Mii-kun is only a “slave” as a result of being saved insofar as she has agreed to nurture Yuki’s illusions along with Rii-san and Kurumi. Rii-san, the mom of the group, is deservedly admired and loved by the others.
Wherever one may live, whatever work one may do, is it possible even for a moment to find a haven for the body or peace for the mind?
The club lives in the school, which is both a haven and a prison. They must ration food to keep their bodies alive, and they must kepe Yuki lucid and happy so that her smile can keep their minds at peace. Yet Mii-kun remarks this can’t go on forever; they ask too much of Yuki.

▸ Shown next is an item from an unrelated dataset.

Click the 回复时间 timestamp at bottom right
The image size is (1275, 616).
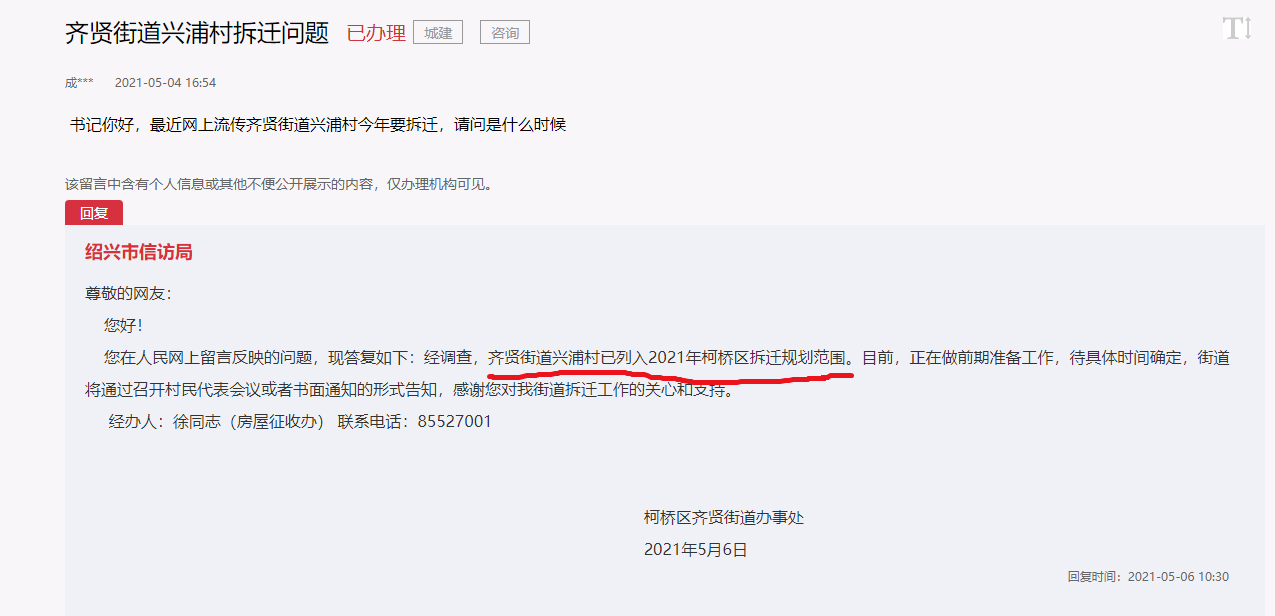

It is a bare ten feet square and less than seven feet high. … I laid a foundation and roughly thatched a roof. … I have added a lean-to on the south and a porch of bamboo. Along the west wall I built a shelf for holy water and installed an image of the Buddha. The light of the setting sun shines between its eyebrows. … On the wall that faces the north I have built a little shelf on which I keep three or four black leather baskets that contain books of poetry and music and extracts from the sacred writings. Beside them stand a folding koto and lute.
The school by any other description; a shelter of modest dimensions and modest appointments, but full of thought and love and care. Solar panels, desk barricades, designated sleeping and eating facilities…
Outside the hut is a fenced garden to the north and a rock pool to the south with a bamboo pipe draining water. The woods are close, providing plenty of brush-wood, and only to the west is a clearing beyond vines and overgrown valleys.
The garden where the club grows vegetables to supplement their packaged rations is on the roof of the school. The “woods” are the devastated, potentially lethal city beyond the school’s walls; the “clearing” is the schoolyard where the zombies roam much like wild animals; predators to be respected and avoided, but ultimately to coexist with. They too flow within the river, only they lurk below it, having drowned.
Knowing myself and the world, I have no ambitions and do not mix in the world. I seek only tranquility; I rejoice in the absence of grief.
The club members could easily lapse into a state of hermitry, never venturing too far form the school or too long in the woods, where they know they could meet their death. Yet Rii-san, Kurumi, and Mii-kun all purport to have ambitions vis-a-vis the world. Things won’t be like this forever. It is a dream they will one day wake up from. That hope keeps them going.
Meanwhile, Yuki rejoices in the absence of grief; inadvertantly refusing to fully acknowledge the real world. She is the ideal of tranquility and peace of mind no undeluded person in this world will ever hope to achieve. There’s a close call when Yuki thinks about who was in the car after rescuing Mii-kun, but a few white lies and she finds Megu-nee right where she should be.
The dew may fall and the flower remain, of the flower may wither before the dew is gone.
The girls, Yuki excluded, face their mortality every day, see places and things that may, and in all likelihood will, outlast them. The choice they face is whether to despair at their seemingly inevitable end, or to embrace the relative beauty and peace of their present. situation.
The fact that Hojoki, words written by Chomei eight hundred years ago, is a testament to the fundamental truth of the ceaseless river upon which we only drift a short while. But hopefully Rii-san, Kurumi, Mii-kun and Yuki will see many more evenings together.
The question is, will Yuki ever emerge from the hut of tranquility her mind created, where she currently resides?